Current diagnostic methods for middle ear diseases in otology are primarily qualitative and limited to examining only the surface of the tympanic membrane (TM). Optical Coherence Tomography (OCT) offers a non-invasive, quantitative imaging technique that enables three-dimensional reconstruction of the TM and middle ear, providing more detailed information than traditional methods. However, manually interpreting OCT scans can be time-consuming and challenging, and while OCT-based disease detection models are well-established in retinal imaging and ophthalmology, their application in otology remains relatively unexplored. This project focuses on creating a multi-classification machine learning model capable of identifying conditions such as retraction pockets, perforations, and cholesteatomas, and distinguishing them from healthy ear scans.

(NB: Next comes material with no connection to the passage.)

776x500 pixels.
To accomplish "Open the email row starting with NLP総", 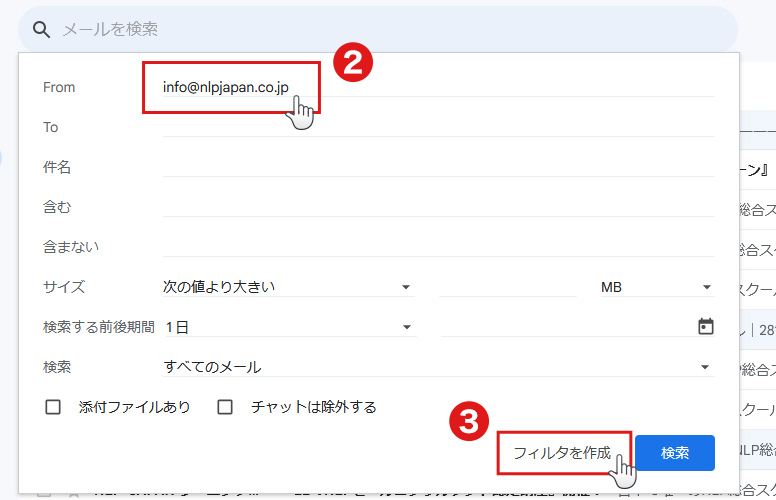I will point(757,449).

Performance-based Feature Sampling for Reducing Bias in Image Recognition Models

Aarav Monga * , Sonia Zhang * , Advik Unni , Shahzeb Lakhani , Rajakrishnan Somou , Antonio Ortega * 
* Project Lead    * Project Advisor

The presence of unseen bias in machine learning models remains a significant barrier to achieving trusted AI. While class imbalance is often addressed through training set sampling methods, this project targets a more nuanced challenge: bias within specific groups of a class. Such biases can create harmful, spurious correlations—like associating certain demographics with particular roles—that undermine the accuracy and fairness of representation learning. Addressing these issues involves a two-step process: first, identifying and labeling the bias groups, and second, adaptively sampling from these groups during training. This approach aims to correct the hidden biases that complicate model training and ultimately enhance the reliability of AI systems.

Indigenous Language Translation with Sparse Data (3.0)

Aryan Gulati * , Leslie Moreno * , Abhinav Gupta , Aditya Kumar , Jonathan May * 
* Project Lead    * Project Advisor

Imperialism has led to a loss of many indigenous cultures and with this, their languages. Based on the NeurIPS 2022 Competition “Second AmericasNLP Competition: Speech-to-Text Translation for Indigenous Languages of the Americas,” this project aims to use machine translation (MT) and automatic speech recognition (ASR) approaches to develop a translator for endangered or extinct indigenous languages. This will involve finding and/or building an appropriately sized corpus and using this to train MT and ASR models due to the sparsity of data on these indigenous languages.